Disclosure of energy sources

Suppliers shall specify in bills the share of renewable and separately low carbon gas purchased by the final customer in accordance with the supply contract for gases (product level disclosure). In case of a mixture the supplier shall provide the same information separately for different categories of gases, including renewable or low-carbon gas.
The following information shall be made available to final customers in, with, or signposted to within their bills and billing information:
(a) the share of renewable and low carbon gases in the mix of the supplier (at national level, namely in the Member State in which the supply contract for gases has been concluded, as well as at the level of the supplier if the supplier is active in several Member States) over the preceding year in a comprehensible and clearly comparable manner;
(b) information on the environmental impact, in at least terms of CO2 emissions resulting from the gases supplied by the supplier over the preceding year.

As regards point (a) of the second subparagraph, with respect to gases obtained via a gas exchange or imported from an undertaking situated outside the Union, aggregate figures provided by the exchange or the undertaking in question over the preceding year may be used.

The disclosure of the share of renewable gas purchased by the final customers shall be done by using guarantees of origin.
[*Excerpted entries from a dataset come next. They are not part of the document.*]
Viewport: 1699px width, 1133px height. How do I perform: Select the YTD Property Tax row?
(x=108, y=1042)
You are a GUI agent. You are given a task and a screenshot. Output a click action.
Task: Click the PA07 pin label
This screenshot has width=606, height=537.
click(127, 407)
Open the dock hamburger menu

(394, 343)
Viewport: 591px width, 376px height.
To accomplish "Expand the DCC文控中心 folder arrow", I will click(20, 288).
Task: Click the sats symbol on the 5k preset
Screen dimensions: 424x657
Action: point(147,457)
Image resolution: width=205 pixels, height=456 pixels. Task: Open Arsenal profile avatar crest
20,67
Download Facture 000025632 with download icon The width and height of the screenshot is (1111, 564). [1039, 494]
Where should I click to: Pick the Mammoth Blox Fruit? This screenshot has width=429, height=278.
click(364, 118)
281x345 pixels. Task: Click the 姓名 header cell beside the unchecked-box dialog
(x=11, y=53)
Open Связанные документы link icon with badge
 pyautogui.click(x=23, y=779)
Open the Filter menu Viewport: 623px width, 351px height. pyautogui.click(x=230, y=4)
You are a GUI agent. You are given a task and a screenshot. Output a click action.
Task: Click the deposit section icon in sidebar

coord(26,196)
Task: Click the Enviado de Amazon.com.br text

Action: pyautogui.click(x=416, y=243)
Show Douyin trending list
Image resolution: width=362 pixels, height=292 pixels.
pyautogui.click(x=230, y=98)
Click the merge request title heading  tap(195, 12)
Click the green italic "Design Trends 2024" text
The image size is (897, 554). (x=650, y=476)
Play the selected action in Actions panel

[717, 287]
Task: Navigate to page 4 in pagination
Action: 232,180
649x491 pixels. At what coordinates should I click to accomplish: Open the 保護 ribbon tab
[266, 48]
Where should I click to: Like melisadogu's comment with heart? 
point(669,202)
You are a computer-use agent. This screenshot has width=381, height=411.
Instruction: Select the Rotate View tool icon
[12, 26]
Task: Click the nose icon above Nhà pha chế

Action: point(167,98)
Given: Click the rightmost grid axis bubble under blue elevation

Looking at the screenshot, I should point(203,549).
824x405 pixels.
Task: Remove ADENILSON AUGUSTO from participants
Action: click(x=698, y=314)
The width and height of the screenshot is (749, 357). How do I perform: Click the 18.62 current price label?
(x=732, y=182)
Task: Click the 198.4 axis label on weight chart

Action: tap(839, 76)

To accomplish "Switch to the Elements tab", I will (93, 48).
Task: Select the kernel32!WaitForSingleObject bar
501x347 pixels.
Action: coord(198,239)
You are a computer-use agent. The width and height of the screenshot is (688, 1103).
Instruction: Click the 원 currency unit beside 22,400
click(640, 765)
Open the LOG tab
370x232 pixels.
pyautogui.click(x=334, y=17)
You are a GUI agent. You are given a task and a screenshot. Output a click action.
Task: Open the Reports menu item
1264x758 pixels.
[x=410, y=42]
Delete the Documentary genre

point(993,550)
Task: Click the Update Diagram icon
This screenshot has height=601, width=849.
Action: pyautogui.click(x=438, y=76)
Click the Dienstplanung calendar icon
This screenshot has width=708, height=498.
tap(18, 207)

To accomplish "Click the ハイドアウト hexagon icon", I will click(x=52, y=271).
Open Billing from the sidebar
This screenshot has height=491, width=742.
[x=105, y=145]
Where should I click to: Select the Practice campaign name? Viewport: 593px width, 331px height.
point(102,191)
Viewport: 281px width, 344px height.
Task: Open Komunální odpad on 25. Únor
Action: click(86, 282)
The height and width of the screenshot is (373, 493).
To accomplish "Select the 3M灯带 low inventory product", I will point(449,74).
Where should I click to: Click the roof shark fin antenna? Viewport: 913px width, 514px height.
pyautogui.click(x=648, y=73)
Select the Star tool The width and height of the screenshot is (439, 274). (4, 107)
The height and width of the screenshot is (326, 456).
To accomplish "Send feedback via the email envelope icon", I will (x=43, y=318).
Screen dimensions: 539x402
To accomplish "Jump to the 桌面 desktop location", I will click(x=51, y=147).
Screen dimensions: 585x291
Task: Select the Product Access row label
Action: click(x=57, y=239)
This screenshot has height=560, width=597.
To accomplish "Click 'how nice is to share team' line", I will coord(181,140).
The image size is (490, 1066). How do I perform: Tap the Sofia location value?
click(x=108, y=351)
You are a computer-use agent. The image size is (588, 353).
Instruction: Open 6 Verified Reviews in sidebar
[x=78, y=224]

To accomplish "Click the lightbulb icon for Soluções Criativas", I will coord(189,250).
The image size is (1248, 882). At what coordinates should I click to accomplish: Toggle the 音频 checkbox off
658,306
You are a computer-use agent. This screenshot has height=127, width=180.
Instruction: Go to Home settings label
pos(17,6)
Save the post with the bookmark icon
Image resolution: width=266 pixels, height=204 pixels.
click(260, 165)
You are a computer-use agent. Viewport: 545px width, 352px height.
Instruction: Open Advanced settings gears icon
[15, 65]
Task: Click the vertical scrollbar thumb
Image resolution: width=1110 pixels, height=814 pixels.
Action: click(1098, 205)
The regulatory authority or another competent national authority shall take the necessary steps to ensure that the information provided by suppliers to final customers pursuant to this point is reliable and is provided at a national level in a clearly comparable manner.

 

 

Examples of schemes for the promotion of renewable hydrogen

 

 

Among examples of schemes for the promotion of production renewable hydrogen it is useful to mention the German H2Global (estimated budget €900 million) approved by the European Commission on 20 December 2021.

 

H2Global will support the production of renewable hydrogen in non-EU countries, to be imported and sold in the EU. The scheme will run for 10 years starting from the award of the first contract under the scheme.

 

The scheme will be managed and implemented by a special-purpose entity named HINT.CO. This intermediary will conclude long-term purchase contracts on the supply side (green hydrogen production) and short-term resale contracts on the demand side (green hydrogen usage).

 

The aid will be awarded through competitive tenders. Prices will be determined on the buying and selling side via a double auction model, where the lowest bid price for hydrogen production and the highest selling price for hydrogen consumption will each be awarded a contract.

 

The producers of renewable hydrogen and hydrogen derivatives such as green ammonia, green methanol, and e-Kerosene wishing to participate in the tenders will have to strictly comply with the sustainability criteria for renewable hydrogen and hydrogen derivatives production, set by the revised Renewable Energy Directive (RED II).
They will also have to contribute to the deployment or financing of the additional renewable electricity needed to supply the electrolysers producing hydrogen under the scheme.